**Instructions for the task**
Can you rewrite every line of the records, beginning at the line that has "Tap the Z symbol above the diagram" and stopping after the line that has "coord(33,402)", with each coordinate in the answers shifted by -38?

**Data provided**
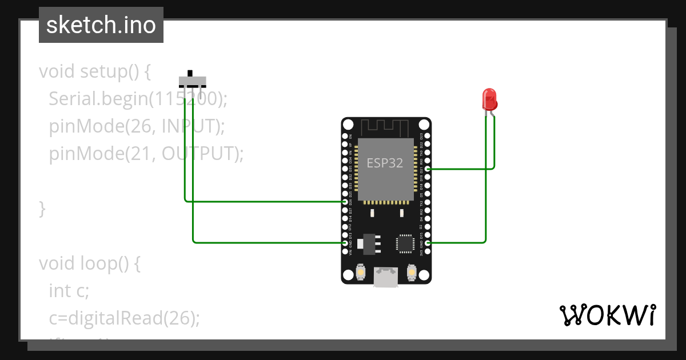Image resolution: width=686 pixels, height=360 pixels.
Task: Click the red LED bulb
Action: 489,99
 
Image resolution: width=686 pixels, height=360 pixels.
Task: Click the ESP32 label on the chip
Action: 385,163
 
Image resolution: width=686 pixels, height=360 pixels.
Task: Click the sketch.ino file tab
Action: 101,25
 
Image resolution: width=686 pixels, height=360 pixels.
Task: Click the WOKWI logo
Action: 607,315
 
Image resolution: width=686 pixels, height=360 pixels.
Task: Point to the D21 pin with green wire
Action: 428,169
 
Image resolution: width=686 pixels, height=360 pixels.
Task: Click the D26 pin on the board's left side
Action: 345,202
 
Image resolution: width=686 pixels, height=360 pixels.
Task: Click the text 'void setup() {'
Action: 95,72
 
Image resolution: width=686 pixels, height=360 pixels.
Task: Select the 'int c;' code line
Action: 69,291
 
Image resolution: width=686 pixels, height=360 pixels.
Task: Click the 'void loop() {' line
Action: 89,263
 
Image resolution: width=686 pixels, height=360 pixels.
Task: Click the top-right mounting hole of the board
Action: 424,125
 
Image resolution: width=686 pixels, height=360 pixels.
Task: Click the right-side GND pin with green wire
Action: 428,243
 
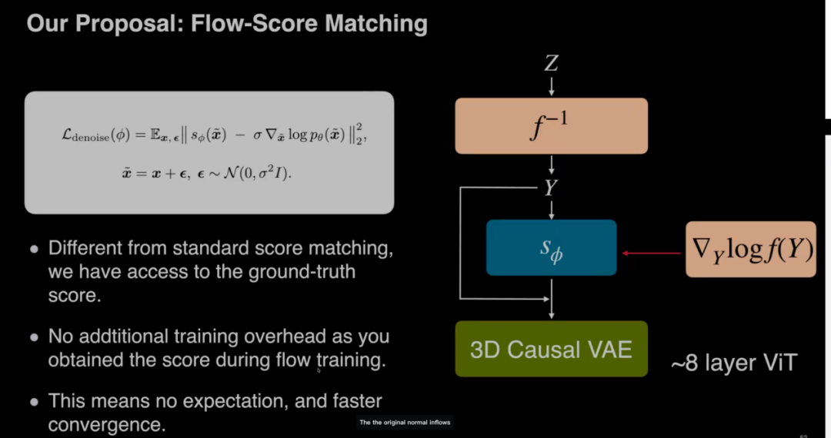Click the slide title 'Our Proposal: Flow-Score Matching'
coord(227,23)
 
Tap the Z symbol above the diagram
coord(551,63)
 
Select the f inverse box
coord(551,126)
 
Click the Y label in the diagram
coord(551,187)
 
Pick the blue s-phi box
coord(551,247)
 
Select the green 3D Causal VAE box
coord(551,350)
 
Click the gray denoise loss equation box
coord(209,152)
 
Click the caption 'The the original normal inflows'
coord(405,423)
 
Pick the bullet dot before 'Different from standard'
coord(33,250)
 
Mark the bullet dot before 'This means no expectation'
coord(33,402)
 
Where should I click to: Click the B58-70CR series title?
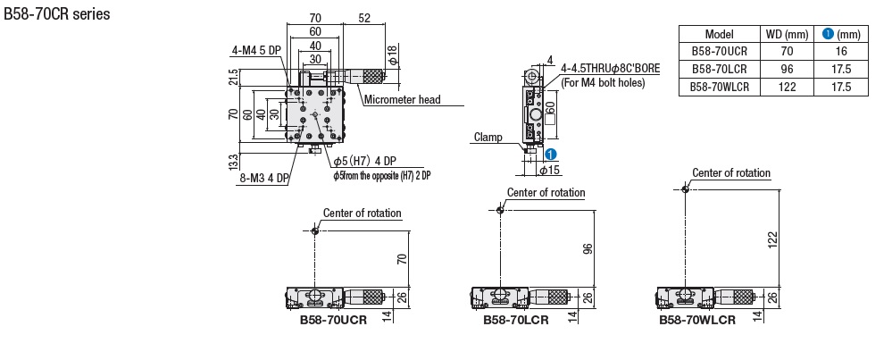(57, 15)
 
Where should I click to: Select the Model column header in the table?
(719, 34)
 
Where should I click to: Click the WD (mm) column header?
(787, 34)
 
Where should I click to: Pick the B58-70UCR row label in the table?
(719, 52)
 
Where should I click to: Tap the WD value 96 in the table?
(787, 70)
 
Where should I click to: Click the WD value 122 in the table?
(787, 88)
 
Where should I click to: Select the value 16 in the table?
(840, 52)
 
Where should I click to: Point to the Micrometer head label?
(403, 99)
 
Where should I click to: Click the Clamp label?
(488, 138)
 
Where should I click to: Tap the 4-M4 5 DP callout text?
(257, 50)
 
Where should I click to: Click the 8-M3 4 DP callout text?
(265, 178)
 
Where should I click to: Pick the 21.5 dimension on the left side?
(234, 77)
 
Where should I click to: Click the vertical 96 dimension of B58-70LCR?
(588, 249)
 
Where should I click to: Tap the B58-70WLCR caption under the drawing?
(697, 320)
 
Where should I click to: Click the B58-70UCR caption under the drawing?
(333, 320)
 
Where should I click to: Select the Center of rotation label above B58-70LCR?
(546, 192)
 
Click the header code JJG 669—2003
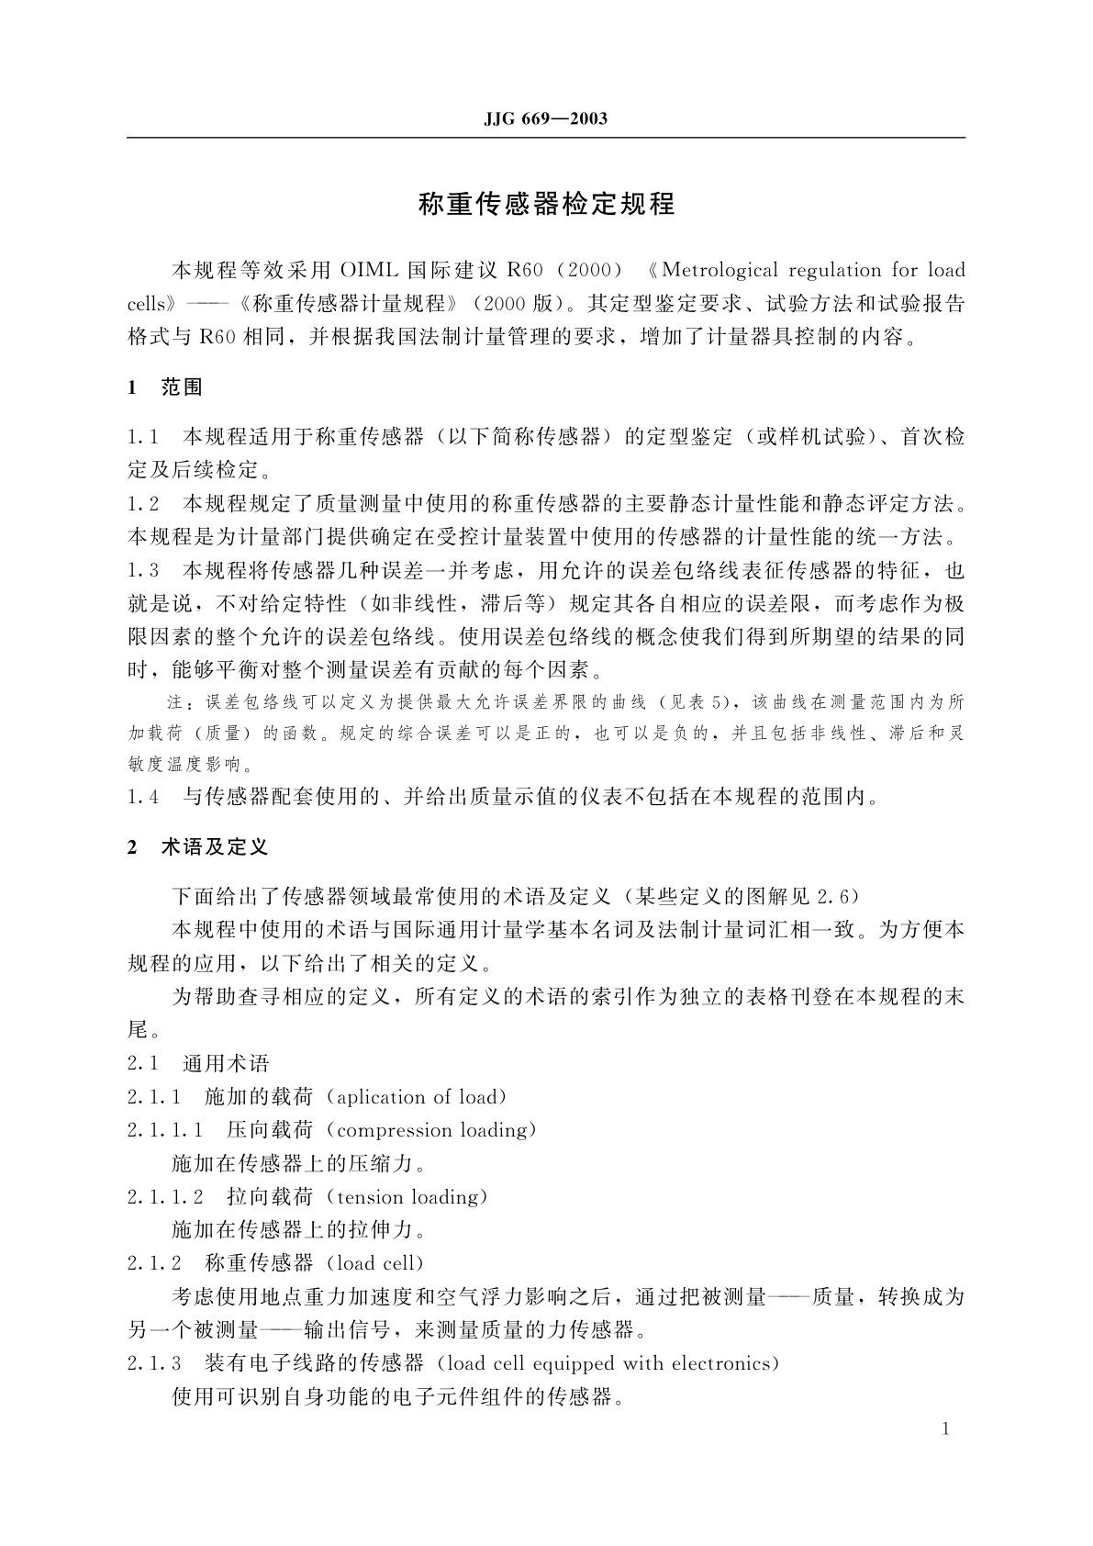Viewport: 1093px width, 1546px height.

**Response to this task**
Tap the Z symbol above the diagram
coord(513,25)
 
Select the f inverse box
coord(513,88)
 
Click the Y label in the diagram
coord(513,149)
 
Pick the blue s-phi box
coord(513,209)
 
Select the green 3D Causal VAE box
coord(513,312)
 
Click the gray denoise loss equation box
coord(171,114)
 
Click the caption 'The the original normal inflows'
coord(367,385)
 
Pick the bullet dot before 'Different from standard'
coord(-5,212)
 
Mark the bullet dot before 'This means no expectation'
coord(-5,364)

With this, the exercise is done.